**Stored items from a collection:**
- - - - -

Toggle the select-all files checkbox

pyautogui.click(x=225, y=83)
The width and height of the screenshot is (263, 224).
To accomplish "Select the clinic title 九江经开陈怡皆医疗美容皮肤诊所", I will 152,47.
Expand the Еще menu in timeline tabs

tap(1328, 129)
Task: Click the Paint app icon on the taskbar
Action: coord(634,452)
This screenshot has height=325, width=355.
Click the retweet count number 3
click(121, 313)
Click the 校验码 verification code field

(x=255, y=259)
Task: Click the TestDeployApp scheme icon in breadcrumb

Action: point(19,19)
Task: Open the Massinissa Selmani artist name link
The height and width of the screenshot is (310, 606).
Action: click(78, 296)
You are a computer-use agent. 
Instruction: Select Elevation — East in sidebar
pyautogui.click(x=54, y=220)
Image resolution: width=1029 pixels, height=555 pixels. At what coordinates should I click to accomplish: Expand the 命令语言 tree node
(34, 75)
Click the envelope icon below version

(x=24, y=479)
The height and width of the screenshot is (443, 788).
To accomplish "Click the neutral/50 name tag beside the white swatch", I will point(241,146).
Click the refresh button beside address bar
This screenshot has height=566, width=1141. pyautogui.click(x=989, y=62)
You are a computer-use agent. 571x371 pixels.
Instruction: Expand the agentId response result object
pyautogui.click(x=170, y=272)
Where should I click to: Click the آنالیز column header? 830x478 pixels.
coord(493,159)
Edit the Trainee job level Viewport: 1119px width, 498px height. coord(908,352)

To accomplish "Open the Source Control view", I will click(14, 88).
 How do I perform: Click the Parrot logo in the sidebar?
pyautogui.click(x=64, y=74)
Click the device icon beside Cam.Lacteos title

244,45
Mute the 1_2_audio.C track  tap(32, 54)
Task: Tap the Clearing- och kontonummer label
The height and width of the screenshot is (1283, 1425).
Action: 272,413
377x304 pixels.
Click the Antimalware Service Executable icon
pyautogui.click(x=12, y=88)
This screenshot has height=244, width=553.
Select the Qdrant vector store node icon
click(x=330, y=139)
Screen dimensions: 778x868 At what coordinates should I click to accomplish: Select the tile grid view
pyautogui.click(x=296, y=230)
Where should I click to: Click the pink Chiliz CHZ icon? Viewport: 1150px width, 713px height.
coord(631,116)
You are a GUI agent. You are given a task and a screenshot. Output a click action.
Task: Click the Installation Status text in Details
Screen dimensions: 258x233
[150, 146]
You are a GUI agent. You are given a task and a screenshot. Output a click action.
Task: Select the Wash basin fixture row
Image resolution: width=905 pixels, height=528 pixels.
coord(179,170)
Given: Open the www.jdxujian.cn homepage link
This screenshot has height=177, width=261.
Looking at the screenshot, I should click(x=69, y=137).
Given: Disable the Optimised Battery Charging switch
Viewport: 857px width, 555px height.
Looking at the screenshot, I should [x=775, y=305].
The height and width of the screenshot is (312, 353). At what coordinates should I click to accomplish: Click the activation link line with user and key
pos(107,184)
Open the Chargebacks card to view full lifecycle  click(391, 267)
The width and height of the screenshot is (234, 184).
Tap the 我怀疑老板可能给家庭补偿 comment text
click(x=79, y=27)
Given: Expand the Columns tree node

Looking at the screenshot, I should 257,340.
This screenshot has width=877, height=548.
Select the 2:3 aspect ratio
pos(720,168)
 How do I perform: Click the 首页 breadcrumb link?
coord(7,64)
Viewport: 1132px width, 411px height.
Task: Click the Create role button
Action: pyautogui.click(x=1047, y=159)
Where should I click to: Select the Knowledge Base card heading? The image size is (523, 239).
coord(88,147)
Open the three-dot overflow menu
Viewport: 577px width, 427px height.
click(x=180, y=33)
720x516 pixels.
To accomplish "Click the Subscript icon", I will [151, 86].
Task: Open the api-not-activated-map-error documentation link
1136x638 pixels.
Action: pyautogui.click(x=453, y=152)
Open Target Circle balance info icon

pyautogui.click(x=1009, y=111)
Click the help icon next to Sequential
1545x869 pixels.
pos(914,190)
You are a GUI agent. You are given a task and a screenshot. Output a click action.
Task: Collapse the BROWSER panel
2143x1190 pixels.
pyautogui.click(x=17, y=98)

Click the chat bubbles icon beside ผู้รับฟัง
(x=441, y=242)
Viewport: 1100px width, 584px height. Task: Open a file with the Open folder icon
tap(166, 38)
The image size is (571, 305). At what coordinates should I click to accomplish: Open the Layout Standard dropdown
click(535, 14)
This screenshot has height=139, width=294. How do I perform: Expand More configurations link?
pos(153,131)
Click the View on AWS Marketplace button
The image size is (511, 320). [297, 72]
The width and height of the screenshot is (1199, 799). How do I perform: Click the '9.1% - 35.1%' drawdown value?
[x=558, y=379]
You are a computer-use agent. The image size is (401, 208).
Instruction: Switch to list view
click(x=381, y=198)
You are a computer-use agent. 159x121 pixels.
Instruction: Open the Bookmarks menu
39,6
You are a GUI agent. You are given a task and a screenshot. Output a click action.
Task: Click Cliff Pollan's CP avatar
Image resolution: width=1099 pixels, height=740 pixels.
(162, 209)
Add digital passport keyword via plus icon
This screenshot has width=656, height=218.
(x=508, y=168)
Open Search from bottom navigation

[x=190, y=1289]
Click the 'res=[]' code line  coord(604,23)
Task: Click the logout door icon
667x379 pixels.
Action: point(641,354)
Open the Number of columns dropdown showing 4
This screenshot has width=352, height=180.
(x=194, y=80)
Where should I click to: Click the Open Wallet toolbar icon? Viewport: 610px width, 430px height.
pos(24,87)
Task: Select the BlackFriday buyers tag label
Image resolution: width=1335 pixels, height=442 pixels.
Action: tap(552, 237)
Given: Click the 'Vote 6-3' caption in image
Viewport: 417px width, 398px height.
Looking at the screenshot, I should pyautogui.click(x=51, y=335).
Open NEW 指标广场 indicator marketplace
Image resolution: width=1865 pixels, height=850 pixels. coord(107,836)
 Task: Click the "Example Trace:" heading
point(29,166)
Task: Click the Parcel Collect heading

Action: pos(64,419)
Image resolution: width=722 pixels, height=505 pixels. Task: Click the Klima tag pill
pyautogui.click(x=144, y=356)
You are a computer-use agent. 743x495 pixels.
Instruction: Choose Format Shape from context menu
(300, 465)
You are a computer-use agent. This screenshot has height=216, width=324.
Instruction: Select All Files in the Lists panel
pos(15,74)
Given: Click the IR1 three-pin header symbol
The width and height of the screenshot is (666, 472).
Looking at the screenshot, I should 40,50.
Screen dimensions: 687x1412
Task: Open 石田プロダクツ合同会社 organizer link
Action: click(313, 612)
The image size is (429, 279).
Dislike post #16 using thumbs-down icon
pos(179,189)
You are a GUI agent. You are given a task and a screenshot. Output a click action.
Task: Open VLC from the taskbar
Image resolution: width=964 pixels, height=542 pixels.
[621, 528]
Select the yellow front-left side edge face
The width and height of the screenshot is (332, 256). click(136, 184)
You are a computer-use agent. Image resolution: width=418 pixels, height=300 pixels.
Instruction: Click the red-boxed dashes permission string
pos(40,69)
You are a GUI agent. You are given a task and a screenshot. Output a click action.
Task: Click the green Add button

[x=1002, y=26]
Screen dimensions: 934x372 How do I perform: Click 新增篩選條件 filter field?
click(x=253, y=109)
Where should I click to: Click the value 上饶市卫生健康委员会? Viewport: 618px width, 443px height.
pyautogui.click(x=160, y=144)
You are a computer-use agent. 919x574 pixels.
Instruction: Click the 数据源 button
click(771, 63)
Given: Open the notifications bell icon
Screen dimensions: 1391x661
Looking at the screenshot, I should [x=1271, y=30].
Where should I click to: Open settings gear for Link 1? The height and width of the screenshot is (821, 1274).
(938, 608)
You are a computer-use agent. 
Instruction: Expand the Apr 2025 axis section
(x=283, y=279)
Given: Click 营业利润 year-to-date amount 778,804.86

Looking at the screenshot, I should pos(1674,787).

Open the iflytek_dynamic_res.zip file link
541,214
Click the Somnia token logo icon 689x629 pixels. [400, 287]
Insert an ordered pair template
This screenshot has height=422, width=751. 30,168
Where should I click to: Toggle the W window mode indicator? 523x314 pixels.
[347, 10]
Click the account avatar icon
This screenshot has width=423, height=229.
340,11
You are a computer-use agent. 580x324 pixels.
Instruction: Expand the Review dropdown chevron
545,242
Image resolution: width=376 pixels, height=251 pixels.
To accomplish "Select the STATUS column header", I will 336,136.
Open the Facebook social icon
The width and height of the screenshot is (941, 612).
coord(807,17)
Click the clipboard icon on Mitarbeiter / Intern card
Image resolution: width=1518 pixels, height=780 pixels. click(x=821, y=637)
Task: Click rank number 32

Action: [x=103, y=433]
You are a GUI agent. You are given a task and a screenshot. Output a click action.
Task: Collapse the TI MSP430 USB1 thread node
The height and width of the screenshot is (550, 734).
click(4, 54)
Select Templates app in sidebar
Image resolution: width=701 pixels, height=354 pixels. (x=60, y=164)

- - - - -

**TO BE DONE:** Output the records above verbatim, the stretch from the line containing "Where should I click to: Click the Open" through the line containing "point(29,166)".

**SOLUTION TO THE PROBLEM:**
Where should I click to: Click the Open Wallet toolbar icon? Viewport: 610px width, 430px height.
pos(24,87)
Task: Select the BlackFriday buyers tag label
Image resolution: width=1335 pixels, height=442 pixels.
Action: tap(552, 237)
Given: Click the 'Vote 6-3' caption in image
Viewport: 417px width, 398px height.
Looking at the screenshot, I should pyautogui.click(x=51, y=335).
Open NEW 指标广场 indicator marketplace
Image resolution: width=1865 pixels, height=850 pixels. coord(107,836)
 Task: Click the "Example Trace:" heading
point(29,166)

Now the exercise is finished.